The global function prediction performance of a given network was calculated using a gene-centric method described by Deng et al. (2004), based on assessing the overlap between predicted and annotated GO functional paths for a given gene (i.e., the path from an annotated or predicted GO term to the root of the GO hierarchy), while taking into account the depth of predictions and annotations in the hierarchical GO structure. Recall and precision were calculated for every gene as described (Deng et al., 2004). The overall prediction recall and precision score of an entire gene network are then defined as the arithmetic mean of the recall and precision values across all genes. Recall, precision, and F-measure were calculated for every network at prediction FDR thresholds ranging from 10e-2 to 10e-11.
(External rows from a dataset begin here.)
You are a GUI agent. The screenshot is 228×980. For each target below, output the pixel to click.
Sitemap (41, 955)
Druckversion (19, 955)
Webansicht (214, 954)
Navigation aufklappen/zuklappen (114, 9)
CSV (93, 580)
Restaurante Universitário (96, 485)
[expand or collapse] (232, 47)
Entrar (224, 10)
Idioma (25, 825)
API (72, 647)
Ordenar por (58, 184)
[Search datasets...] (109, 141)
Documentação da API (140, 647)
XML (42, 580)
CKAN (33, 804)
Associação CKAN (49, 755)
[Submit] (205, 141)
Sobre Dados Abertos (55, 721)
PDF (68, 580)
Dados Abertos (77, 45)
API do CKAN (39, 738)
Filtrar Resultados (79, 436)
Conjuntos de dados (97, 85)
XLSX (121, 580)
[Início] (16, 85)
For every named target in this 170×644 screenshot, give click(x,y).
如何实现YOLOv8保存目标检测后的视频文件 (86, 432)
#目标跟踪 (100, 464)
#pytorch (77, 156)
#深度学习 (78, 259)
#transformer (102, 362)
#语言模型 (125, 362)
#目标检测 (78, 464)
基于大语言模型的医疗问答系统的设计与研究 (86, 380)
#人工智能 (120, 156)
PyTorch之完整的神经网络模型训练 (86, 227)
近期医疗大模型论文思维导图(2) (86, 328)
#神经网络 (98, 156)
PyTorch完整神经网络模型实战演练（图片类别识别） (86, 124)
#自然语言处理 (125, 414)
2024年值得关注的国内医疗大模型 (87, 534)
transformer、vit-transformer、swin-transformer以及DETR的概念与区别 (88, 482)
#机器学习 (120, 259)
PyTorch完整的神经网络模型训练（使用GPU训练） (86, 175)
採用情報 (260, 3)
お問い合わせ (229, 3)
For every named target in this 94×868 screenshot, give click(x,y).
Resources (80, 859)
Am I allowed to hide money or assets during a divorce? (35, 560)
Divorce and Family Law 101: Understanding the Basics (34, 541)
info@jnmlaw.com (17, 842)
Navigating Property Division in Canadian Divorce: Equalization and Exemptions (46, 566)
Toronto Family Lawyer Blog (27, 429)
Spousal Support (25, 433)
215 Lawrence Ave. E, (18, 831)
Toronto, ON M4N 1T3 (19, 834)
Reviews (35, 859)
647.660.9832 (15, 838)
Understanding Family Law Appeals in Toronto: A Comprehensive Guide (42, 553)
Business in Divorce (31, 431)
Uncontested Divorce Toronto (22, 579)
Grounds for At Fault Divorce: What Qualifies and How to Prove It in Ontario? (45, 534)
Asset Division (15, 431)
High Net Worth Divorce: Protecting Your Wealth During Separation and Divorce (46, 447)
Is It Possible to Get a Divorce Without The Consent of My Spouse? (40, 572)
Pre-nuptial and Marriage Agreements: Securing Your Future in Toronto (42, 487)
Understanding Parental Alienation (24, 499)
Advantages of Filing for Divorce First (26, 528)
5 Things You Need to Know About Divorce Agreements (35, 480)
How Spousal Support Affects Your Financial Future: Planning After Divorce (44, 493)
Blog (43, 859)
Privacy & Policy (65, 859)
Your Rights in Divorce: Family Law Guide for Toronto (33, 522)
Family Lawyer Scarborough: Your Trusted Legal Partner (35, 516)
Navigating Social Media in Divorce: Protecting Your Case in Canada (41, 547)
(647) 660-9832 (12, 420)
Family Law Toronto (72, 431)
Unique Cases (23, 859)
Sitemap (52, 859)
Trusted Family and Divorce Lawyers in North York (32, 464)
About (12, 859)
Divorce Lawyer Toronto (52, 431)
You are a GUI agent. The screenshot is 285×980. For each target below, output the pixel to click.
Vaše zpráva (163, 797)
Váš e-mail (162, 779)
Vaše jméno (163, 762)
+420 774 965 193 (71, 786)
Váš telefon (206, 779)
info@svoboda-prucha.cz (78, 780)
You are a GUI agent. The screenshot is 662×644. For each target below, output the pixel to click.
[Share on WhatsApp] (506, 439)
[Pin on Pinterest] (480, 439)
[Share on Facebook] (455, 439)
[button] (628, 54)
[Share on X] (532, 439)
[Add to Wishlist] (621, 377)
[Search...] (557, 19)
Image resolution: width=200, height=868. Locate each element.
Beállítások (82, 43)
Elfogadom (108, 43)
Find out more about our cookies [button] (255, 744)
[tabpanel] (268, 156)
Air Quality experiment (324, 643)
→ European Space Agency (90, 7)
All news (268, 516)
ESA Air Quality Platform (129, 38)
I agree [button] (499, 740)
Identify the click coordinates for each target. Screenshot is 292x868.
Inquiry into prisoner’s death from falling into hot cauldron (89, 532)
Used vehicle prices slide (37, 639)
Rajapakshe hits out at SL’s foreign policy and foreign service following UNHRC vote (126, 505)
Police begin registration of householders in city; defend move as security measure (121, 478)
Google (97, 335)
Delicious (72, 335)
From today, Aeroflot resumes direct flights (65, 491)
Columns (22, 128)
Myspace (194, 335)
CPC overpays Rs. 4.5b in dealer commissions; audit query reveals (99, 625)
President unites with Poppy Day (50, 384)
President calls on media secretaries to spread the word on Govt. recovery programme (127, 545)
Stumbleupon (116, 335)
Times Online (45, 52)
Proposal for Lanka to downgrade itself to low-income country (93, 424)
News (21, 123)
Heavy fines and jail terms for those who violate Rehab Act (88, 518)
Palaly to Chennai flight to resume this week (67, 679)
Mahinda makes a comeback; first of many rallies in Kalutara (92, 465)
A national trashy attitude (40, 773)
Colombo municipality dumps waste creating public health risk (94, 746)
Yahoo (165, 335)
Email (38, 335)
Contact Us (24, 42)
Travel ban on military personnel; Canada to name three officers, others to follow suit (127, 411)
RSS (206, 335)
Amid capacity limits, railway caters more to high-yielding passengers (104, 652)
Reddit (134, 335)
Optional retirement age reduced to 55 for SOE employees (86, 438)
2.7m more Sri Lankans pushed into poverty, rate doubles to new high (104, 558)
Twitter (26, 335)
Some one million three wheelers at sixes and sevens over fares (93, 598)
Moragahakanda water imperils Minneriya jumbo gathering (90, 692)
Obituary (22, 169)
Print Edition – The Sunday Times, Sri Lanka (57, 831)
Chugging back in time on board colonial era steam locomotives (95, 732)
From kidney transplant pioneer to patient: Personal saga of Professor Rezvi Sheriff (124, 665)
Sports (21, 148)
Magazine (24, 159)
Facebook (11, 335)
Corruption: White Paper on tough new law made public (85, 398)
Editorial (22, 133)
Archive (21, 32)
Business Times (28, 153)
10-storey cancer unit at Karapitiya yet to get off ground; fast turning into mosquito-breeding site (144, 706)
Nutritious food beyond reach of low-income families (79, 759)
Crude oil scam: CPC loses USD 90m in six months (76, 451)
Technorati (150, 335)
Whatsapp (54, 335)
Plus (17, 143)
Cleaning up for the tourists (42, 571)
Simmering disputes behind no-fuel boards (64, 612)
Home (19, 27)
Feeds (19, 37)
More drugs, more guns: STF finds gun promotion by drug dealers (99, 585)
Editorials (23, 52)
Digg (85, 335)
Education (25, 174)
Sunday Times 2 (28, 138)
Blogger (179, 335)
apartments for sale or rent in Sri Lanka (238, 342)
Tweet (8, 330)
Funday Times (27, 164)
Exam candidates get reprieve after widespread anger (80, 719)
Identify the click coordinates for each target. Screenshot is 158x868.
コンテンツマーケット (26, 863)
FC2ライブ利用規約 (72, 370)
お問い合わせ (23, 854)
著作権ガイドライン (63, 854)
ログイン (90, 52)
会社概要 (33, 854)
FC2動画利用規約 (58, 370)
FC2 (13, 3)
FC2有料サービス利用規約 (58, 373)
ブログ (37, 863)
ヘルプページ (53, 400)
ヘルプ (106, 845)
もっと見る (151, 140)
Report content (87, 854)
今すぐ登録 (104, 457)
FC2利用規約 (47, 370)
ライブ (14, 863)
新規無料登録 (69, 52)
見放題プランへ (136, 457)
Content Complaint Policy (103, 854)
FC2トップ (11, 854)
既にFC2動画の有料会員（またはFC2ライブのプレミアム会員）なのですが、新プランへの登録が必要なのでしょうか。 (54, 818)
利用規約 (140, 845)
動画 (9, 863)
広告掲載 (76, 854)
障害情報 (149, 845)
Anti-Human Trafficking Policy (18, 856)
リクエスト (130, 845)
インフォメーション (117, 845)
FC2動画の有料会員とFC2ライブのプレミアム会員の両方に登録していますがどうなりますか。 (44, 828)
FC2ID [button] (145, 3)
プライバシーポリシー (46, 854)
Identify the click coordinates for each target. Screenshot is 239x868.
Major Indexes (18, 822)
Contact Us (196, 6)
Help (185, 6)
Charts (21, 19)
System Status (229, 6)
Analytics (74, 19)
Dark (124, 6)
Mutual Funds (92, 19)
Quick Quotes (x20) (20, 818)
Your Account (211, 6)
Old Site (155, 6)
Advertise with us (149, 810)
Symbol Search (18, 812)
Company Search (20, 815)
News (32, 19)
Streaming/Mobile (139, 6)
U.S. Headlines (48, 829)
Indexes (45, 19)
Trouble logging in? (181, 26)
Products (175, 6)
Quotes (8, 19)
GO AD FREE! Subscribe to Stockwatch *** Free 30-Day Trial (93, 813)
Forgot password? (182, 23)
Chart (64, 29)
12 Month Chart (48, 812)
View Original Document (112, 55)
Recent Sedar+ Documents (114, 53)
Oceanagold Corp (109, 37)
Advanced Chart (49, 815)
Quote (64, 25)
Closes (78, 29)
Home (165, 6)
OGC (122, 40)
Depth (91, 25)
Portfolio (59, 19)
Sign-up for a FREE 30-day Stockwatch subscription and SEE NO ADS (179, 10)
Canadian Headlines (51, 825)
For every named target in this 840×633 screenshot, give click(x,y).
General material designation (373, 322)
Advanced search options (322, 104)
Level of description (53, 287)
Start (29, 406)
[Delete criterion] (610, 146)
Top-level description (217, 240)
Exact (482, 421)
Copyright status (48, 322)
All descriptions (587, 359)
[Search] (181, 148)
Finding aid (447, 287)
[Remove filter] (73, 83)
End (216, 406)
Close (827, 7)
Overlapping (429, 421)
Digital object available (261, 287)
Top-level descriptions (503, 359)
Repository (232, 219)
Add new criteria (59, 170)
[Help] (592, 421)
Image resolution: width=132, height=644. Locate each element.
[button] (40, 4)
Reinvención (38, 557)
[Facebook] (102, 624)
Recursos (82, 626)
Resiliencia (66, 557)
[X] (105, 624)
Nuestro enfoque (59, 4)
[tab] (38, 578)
JA Signaling Response Gene Prediction
PiNGO (Smoot et al., 2011) was used to screen all networks for known regulators that are potentially involved in the JA signaling response. To obtain high-confidence functional predictions, computationally derived GO annotations with evidence codes IEA, ISS, and RCA were discarded. The set of 19,760 genes present in all data sets was used as the reference set. “Biological regulation” (GO:0065007) was set as the “start” GO category, while “response to JA stimulus” (GO:0009753) was used as the “target” and “filter” GO category. P values were calculated with hypergeometric tests and corrected with the Benjamini and Hochberg multiple testing correction at FDR = 0.01. The same protocol was used for predicting novel regulators for the other processes listed in Supplemental Tables 3 to 7 online, with the “target” and “filter” GO categories defined accordingly.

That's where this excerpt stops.